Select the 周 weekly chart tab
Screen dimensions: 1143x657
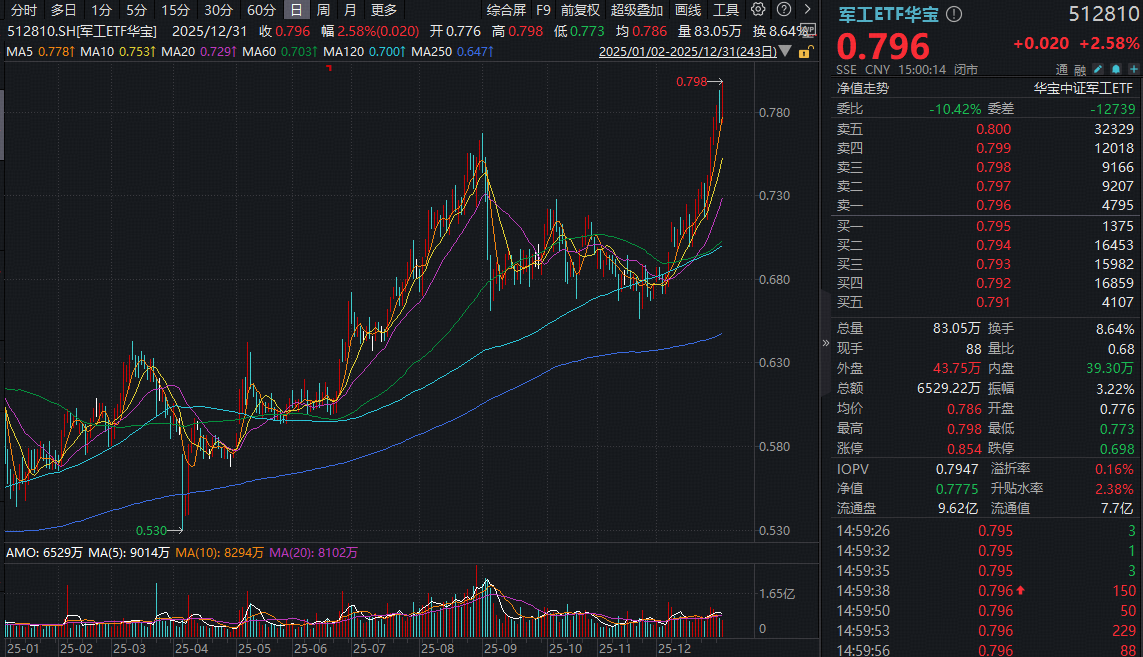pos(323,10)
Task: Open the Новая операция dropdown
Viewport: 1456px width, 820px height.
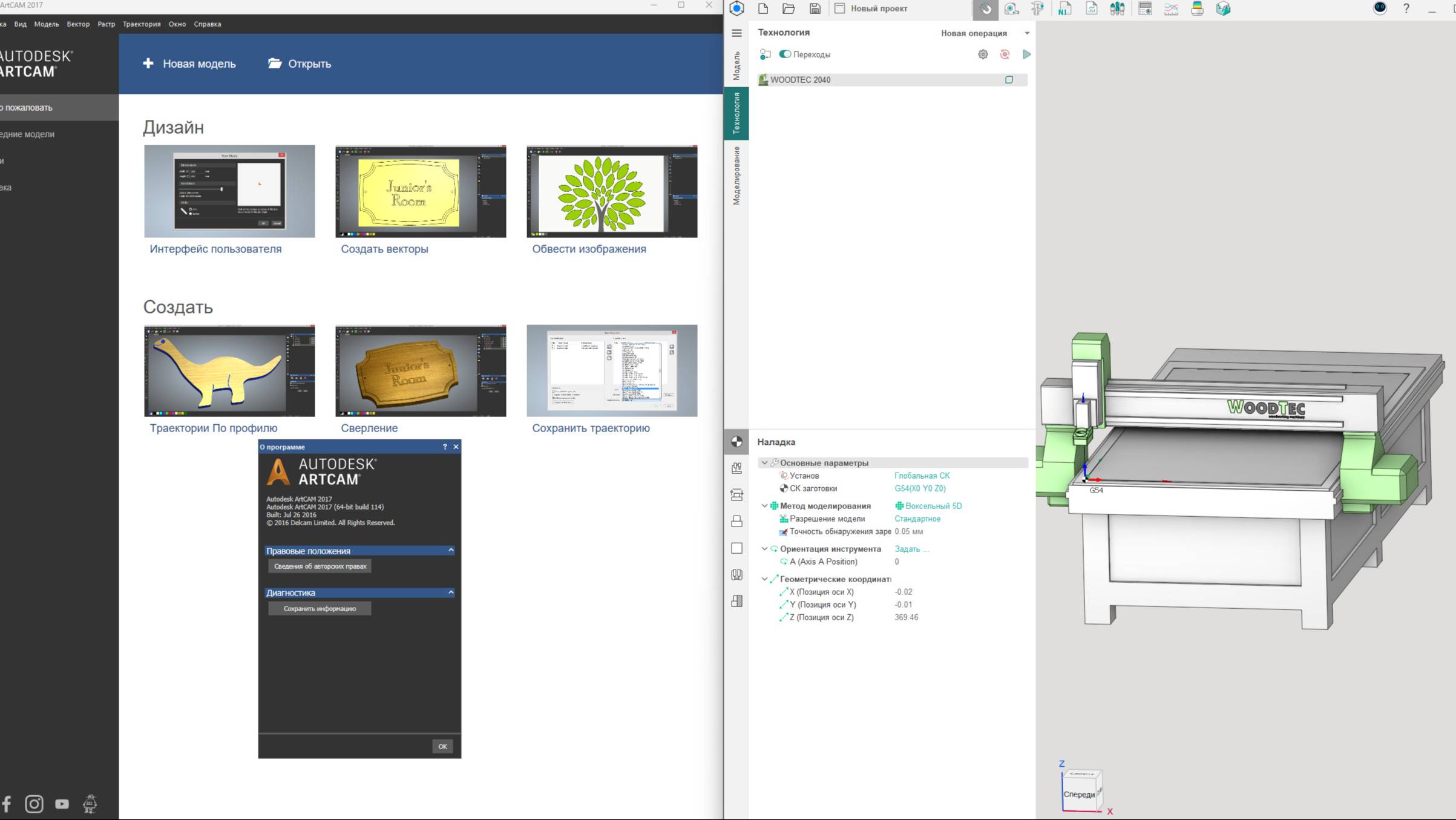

__WHAT YOU NEED TO DO__. Arrange every line of the records above as a numbered list, omitting blank lines and excluding the pictures.

__ANSWER__.
1. Select the 周 weekly chart tab
2. Screen dimensions: 1143x657
3. pos(323,10)
4. Task: Open the Новая операция dropdown
5. Viewport: 1456px width, 820px height.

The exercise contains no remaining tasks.